Soprattutto quelle dove si dispongono di tanti vitigni e non si voglia percorrere unicamente la strada del vino varietale. Penso all’Alto Adige ad esempio, ma soprattutto al Trentino dove la strada della vinificazione in purezza di un’uva abbondantemente disponibile come lo Chardonnay (non mi riferisco alla spumantizzazione metodo classico) non sta portando grandissimi risultati. Spesso agli Chardonnay trentini, ma anche ai Sauvignon, e alle altre varietà utilizzate da sole manca qualcosa.
Un filo di complessità, una sfumatura aromatica, una mezzatinta, un quid di gusto in più, quel sapere giocare su una tavolozza più vasta, che fanno la grandezza di un vino. Dovrebbero credere di più alla soluzione dell’uvaggio nella terra del Concilio di Trento, perché quando lo fanno i risultati sono da applausi.

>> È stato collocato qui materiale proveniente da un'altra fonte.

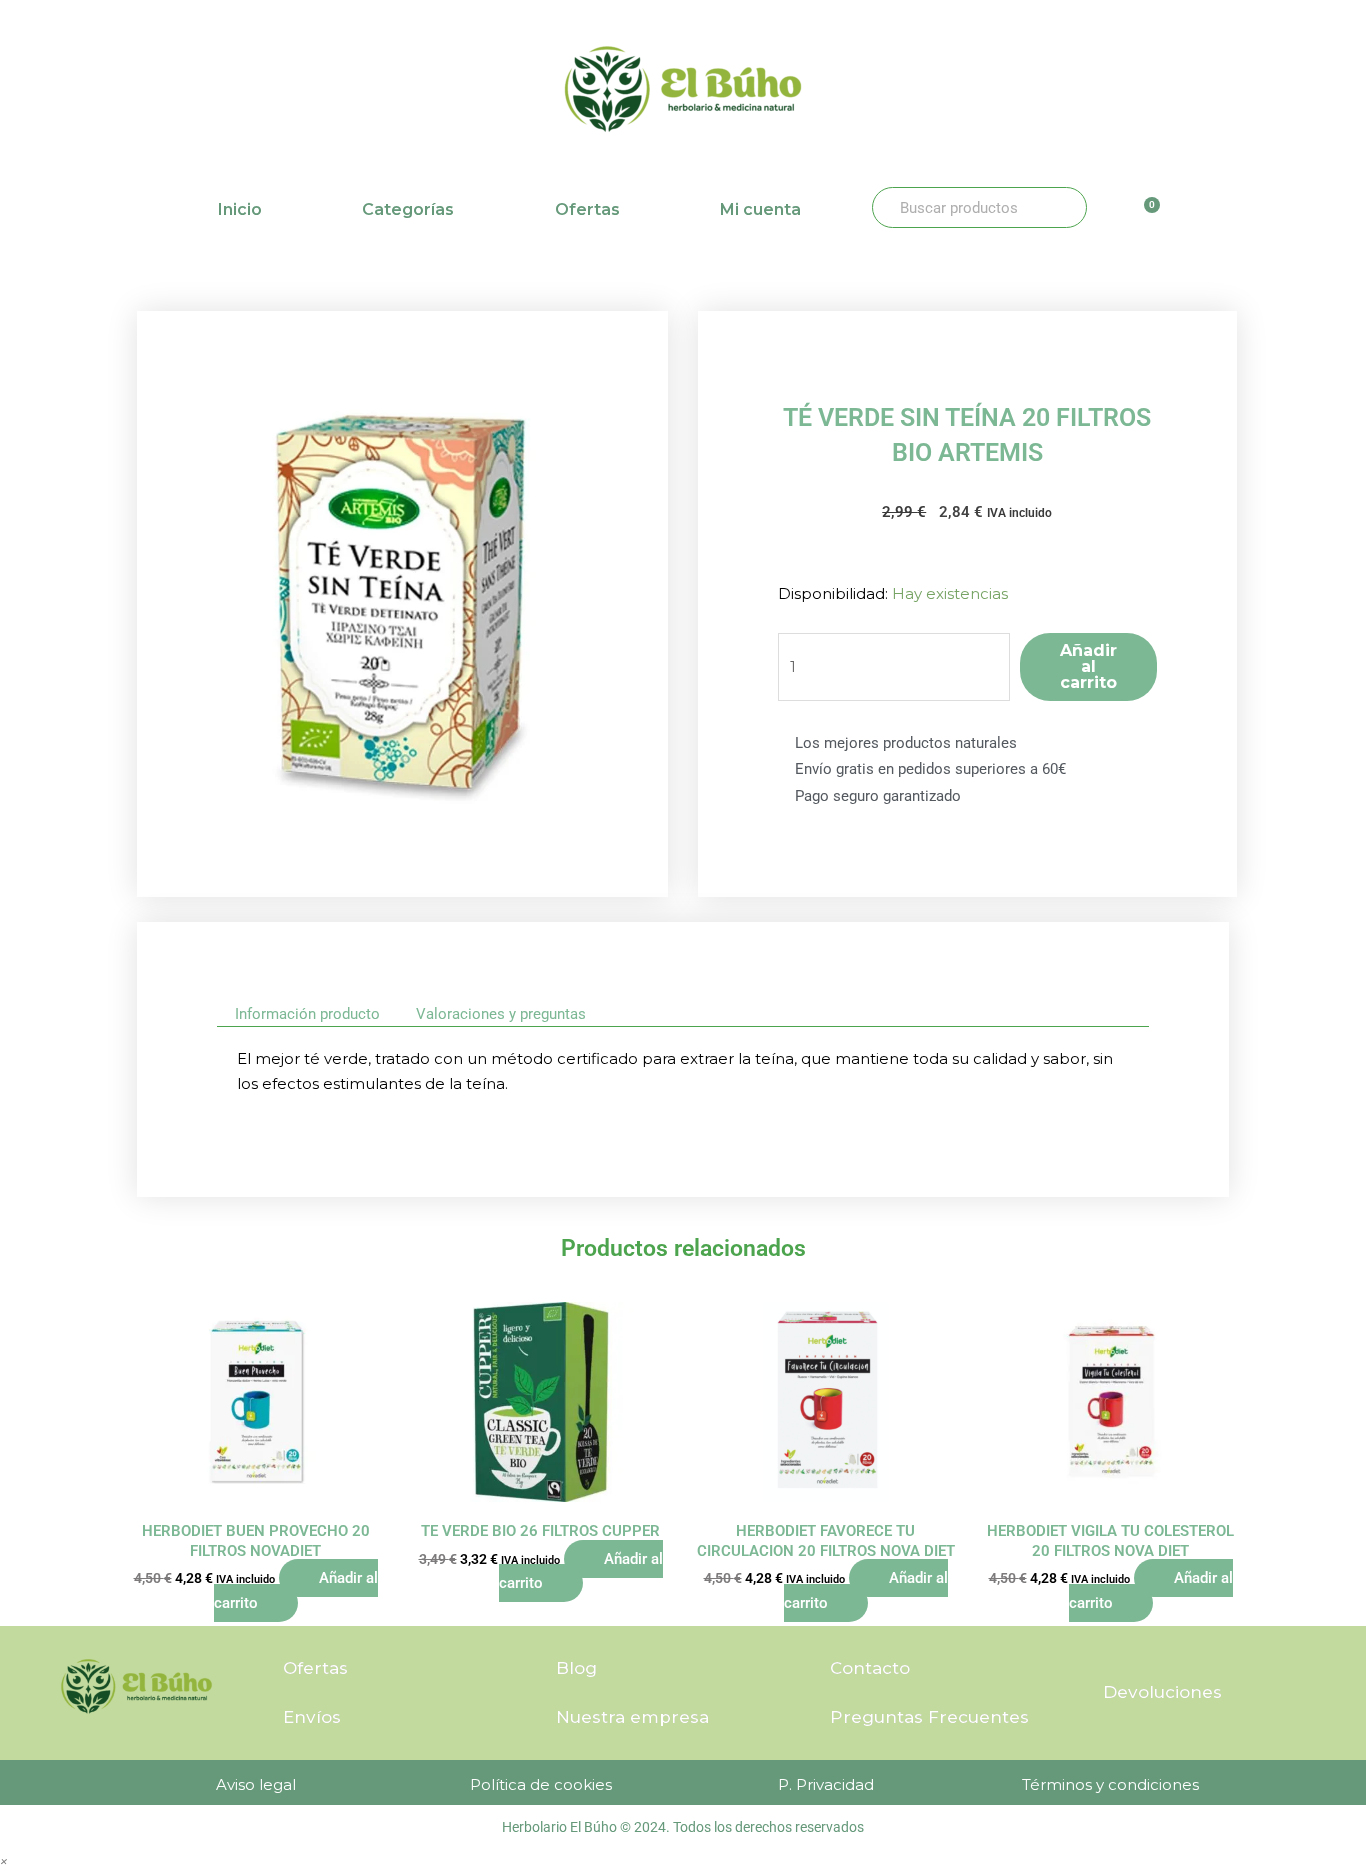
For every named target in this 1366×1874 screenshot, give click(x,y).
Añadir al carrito (1088, 666)
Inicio (240, 209)
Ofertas (587, 209)
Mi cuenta (760, 209)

E’ questo il caso, doppiamente sorprendente, perché il vino non è opera di un piccolo vignaiolo, ma è una selezione particolare prodotta dalla più grande cantina cooperativa trentina, Cavit, e della sua linea denominata Masi (Maso è una realtà tipicamente trentina e altoatesina con oltre duemila anni di storia) che comprende vini che “nascono dalla collaborazione con l’Istituto Agrario di San Michele all’Adige (Fondazione E. Mach), e rappresentano l’eccellenza della produzione Cavit: veri e propri ”cru” legati a un territorio ben definito, particolarmente vocato alla produzione di specifici vitigni”.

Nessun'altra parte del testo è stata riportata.